Think the hairdresser comment is a bit tongue in cheek now, regardless of mk1, 2 or 3.

Most people who said this changed their mind after being in the passenger seat with mine, and then they got back into their Zafiras or Astras


----------



## tich (Mar 3, 2015)

I am looking at a mark 2 but my thoughts on this are. I have owned a few different hard and soft top convertibles over the years and it doesn't matter which one it is but the same people say it's a hair dressers car no matter what the car. 
My opinion is they are normally jealous of the car or it just isn't their thing. I have never met a hair dresser that drives a convertible yet so not sure where it comes from. Also most of the hairdressers I know now are men but I call them barbers.


----------



## mwad (Oct 11, 2013)

39 male


----------



## Matthaus (Oct 29, 2011)

43 year old male..


----------



## SaintMac (Feb 28, 2015)

My wife, 52, has a mk2 roadster and has a mk3 on order. She is not a hairdresser


----------



## ZephyR2 (Feb 20, 2013)

So is someone going to to a graph showing the age distribution?


----------



## jessepinkman (Jun 12, 2014)

65 male, not a hairdresser !!

Sent from my iPhone using Tapatalk


----------



## jessepinkman (Jun 12, 2014)

Whoops sorry wrong forum. That's what comes with getting old.
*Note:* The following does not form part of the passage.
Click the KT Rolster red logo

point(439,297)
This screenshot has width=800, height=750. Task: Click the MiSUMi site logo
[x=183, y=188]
Sent from my iPhone using Tapatalk


----------



## MrsTT (Nov 8, 2014)

40 something / female


----------



## Shug750S (Feb 6, 2012)

35mphspeedlimit said:


> 47 Male


Yours turned up yet?

Thought this was my owners thread, not prospective owners? 
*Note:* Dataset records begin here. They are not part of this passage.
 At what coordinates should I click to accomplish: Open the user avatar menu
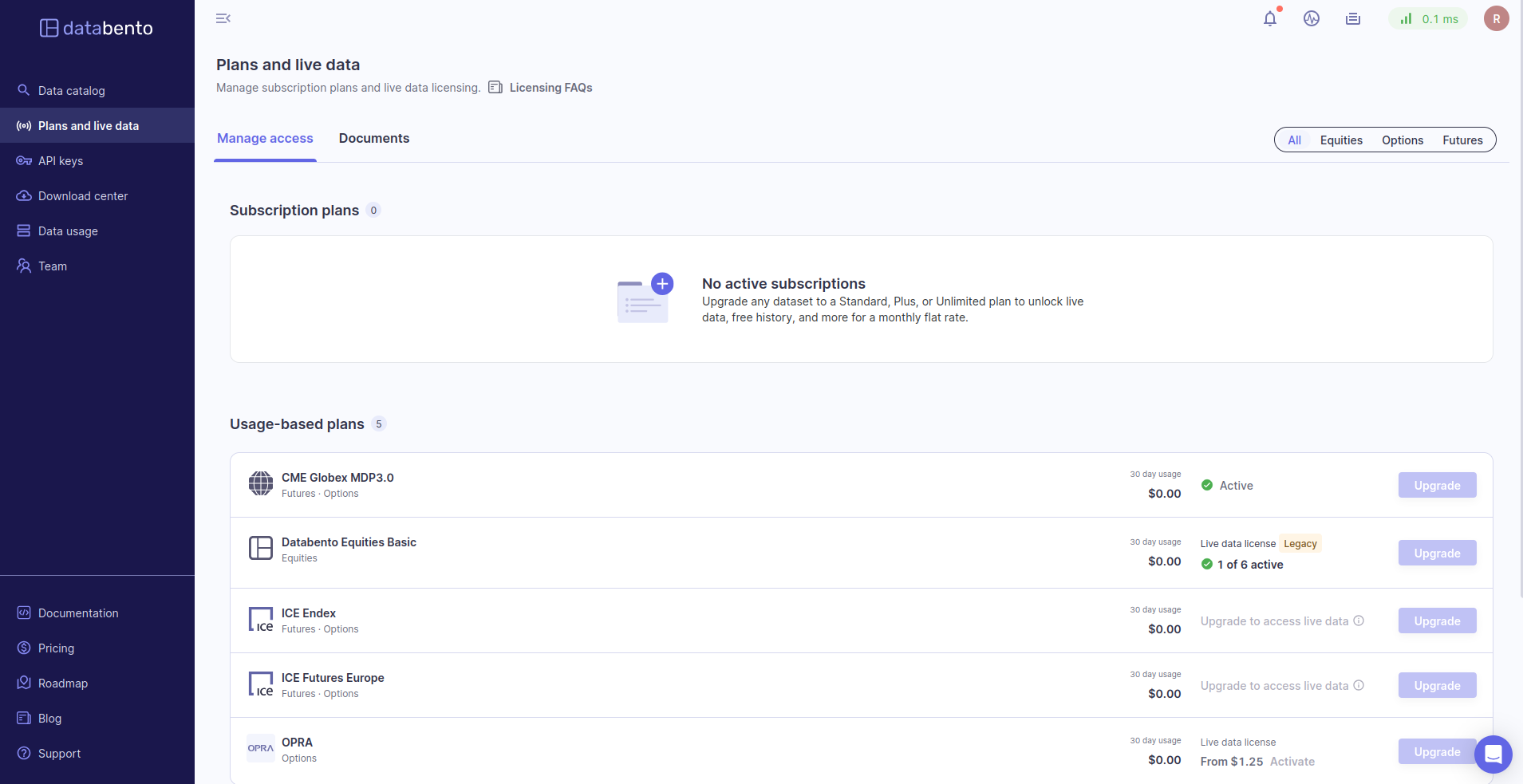(1496, 18)
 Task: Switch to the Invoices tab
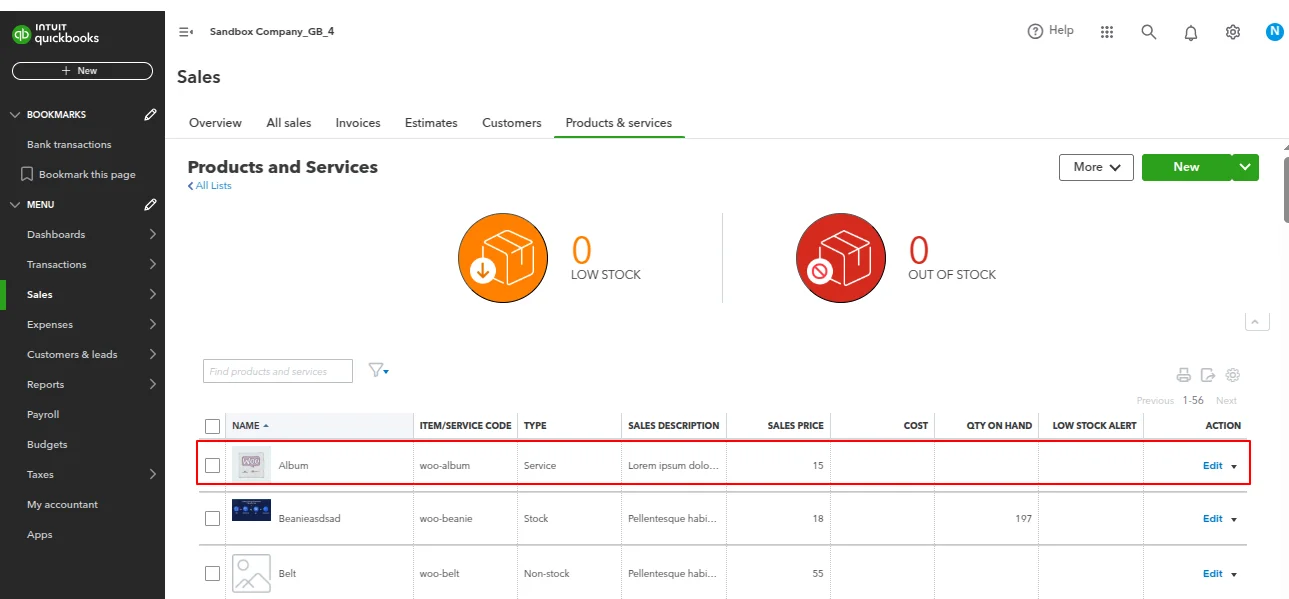(x=358, y=123)
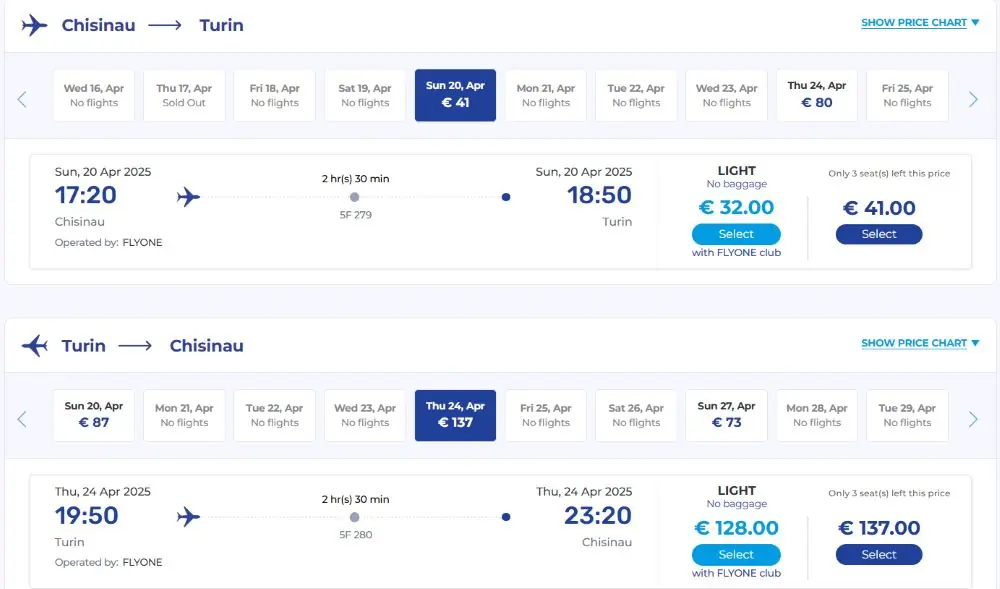This screenshot has height=589, width=1000.
Task: Click the outbound airplane icon beside Chisinau
Action: [34, 25]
Have you got a date yet? Seemed you were one of the first to order a TTS....


----------



## ZephyR2 (Feb 20, 2013)

Shug750S said:


> 35mphspeedlimit said:
> 
> 
> > 47 Male
> ...


He's got a 1.8 TFSI coupe at the moment. Its in Volcano red (I think he may have mentioned the colour once or twice  )


----------



## boakham (Mar 6, 2015)

32 Male


----------



## RB0103 (Mar 9, 2015)

Female, not a hairdresser, got it for my 50th birthday - clearly having a midlife crisis.


----------



## BumBum_BumBum (Mar 10, 2015)

28 Male.

The odd looks when I get out of her haven't gone unnoticed. Had one guy ask me if it was mine or my Dad's.


----------



## Mr R (Mar 1, 2015)

Are we talking physical age or mental? There's a big difference between them in my case. 8) :wink:


----------



## badger748 (Feb 17, 2015)

46 Male.
Would like to be a hairdresser as most of them around here (Surrey/Sarf Landan) seem better off than me !


----------



## philgage78 (Nov 28, 2014)

RB0103 said:


> Female, not a hairdresser, got it for my 50th birthday - clearly having a midlife crisis.


Car belongs to my wife, she is a hairdresser! Last car was a Mini
I think that ticks off the hairdresser cars!


----------



## GoTeamGb2012 (Dec 27, 2012)

30 male TTS. Did have a couple of mk1's til I ordered the mk3 so I'm very excited to get back into a TT. Hairdressers car or not


----------